Contextual Linking Behavior of Bloggers: Leveraging text-mining to enable topic-based analysis
[pdf]
To be published in Social Network Analysis and Mining.
Read the official published paper online at Springer.
Abstract
The last decade has seen an explosion in blogging and the blogosphere
is continuing to grow, having a large global reach and many vibrant
communities. Researchers have been pouring over blog data with the
goal of finding communities, tracking what people are saying, finding
influencers, and using many social network analytic tools to analyze
the underlying social networks embedded within the blogosphere. One
of the key technical problems with analyzing large social networks
such as those embedded in the blogosphere is that there are many links
between individuals and we often do not know the context or meaning of
those links. This is problematic because it makes it difficult if not
impossible to tease out the true communities, their behavior, how
information flows, and who the central players are (if any). This
paper seeks to further our understanding of how to analyze large blog
networks and what they can tell us. We analyze 1.13M blogs posted
by 185K bloggers over a period of 3 weeks. These bloggers span
private blog sites through large blog-sites such as LiveJournal and
Blogger. We show that we can, in fact, tag links in meaningful ways
by leveraging topic-detection over the blogs themselves. We use these
topics to contextually tag links coming from a particular blog post.

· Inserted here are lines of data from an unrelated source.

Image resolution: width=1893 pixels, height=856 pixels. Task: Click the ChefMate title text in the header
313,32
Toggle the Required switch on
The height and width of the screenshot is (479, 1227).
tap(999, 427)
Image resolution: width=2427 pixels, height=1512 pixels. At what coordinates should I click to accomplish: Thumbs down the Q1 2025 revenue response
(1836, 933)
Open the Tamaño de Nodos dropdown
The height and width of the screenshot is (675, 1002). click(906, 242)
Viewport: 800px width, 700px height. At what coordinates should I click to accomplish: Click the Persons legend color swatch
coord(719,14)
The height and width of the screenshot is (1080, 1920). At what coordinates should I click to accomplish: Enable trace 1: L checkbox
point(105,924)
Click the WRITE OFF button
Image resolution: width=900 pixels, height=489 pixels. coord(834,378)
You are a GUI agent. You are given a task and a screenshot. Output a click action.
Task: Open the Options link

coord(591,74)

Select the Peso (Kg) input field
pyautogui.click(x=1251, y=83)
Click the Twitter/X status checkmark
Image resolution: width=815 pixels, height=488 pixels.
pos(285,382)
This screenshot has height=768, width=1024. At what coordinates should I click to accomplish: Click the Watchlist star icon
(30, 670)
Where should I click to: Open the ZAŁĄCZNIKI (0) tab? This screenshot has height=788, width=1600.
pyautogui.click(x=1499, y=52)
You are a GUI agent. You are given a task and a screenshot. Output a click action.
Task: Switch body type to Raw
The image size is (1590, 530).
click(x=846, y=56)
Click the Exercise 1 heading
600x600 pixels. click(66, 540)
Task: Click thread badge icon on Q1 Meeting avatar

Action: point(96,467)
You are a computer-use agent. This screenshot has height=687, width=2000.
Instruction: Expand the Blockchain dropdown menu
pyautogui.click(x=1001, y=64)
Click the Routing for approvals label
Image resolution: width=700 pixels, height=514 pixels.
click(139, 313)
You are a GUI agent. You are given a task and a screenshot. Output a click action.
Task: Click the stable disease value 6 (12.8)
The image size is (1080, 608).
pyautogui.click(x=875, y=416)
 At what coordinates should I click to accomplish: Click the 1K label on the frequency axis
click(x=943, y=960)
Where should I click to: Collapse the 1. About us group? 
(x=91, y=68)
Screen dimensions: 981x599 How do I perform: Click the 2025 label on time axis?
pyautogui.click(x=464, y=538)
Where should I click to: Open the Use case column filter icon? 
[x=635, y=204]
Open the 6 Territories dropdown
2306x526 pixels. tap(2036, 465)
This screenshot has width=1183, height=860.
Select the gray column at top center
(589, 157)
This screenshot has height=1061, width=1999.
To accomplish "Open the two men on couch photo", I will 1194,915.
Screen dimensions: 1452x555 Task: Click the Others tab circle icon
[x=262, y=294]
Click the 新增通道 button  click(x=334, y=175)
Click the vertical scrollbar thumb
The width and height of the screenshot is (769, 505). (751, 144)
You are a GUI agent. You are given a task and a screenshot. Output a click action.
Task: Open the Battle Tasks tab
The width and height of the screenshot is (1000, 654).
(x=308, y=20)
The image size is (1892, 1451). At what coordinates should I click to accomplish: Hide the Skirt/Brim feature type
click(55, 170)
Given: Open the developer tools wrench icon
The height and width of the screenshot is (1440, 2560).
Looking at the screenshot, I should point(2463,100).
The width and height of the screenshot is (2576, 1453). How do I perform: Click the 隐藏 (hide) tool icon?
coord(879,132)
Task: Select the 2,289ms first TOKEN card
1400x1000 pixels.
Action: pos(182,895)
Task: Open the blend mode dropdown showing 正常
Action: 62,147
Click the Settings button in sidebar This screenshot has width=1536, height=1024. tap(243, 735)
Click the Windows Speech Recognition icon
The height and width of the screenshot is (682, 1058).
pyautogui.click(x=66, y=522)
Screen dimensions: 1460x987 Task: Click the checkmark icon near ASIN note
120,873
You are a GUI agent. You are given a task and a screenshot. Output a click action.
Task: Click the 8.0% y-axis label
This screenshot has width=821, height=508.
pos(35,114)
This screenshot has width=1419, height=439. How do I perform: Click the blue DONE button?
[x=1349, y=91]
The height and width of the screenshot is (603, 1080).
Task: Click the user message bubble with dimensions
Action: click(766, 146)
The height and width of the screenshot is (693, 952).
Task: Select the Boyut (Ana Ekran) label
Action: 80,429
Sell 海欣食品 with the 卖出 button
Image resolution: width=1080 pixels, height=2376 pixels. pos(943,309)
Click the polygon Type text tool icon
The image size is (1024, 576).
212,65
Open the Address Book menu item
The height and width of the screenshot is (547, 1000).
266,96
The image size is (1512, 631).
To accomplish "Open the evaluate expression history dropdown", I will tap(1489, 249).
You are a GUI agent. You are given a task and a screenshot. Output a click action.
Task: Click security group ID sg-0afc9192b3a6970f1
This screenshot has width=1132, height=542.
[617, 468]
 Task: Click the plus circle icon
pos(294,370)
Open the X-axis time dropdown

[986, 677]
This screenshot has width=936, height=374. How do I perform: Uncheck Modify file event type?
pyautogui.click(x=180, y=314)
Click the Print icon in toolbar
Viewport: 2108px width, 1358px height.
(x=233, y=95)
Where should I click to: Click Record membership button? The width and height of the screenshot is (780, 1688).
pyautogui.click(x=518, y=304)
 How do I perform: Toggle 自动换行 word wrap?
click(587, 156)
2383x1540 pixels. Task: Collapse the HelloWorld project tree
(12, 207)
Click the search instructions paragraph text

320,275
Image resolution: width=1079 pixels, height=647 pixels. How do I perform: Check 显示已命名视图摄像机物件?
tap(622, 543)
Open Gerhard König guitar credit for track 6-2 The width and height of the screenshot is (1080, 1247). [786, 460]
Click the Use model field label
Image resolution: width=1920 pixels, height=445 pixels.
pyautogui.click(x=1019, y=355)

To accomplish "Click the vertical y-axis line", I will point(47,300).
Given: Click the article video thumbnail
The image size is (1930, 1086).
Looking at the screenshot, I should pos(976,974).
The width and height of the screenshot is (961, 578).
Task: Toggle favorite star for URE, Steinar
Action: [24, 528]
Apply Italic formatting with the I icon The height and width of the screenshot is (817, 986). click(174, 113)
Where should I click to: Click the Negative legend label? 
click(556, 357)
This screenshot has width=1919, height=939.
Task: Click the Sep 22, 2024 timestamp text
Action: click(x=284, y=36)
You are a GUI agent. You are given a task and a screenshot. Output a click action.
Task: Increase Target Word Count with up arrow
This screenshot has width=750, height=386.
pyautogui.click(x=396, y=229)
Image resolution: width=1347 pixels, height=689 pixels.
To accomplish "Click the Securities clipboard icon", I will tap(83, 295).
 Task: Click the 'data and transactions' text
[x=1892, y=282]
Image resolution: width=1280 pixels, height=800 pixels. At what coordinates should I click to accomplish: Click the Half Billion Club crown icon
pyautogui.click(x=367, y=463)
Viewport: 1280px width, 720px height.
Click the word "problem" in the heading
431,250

This enrichment enables us to create smaller topic-specific graphs
which we can analyze in some depth. We show that these topic-specific
graphs not only have a different topology from the general blog graph
but also enable us to find central bloggers which were otherwise hard
to find. We further show that a temporal analysis identifies
behaviors in terms of how components form as well as how bloggers
continue to link after components form. These behaviors come to light
when doing an analysis on the topic-specific graphs but are hidden or
not easily discernable when analyzing the general blog graph.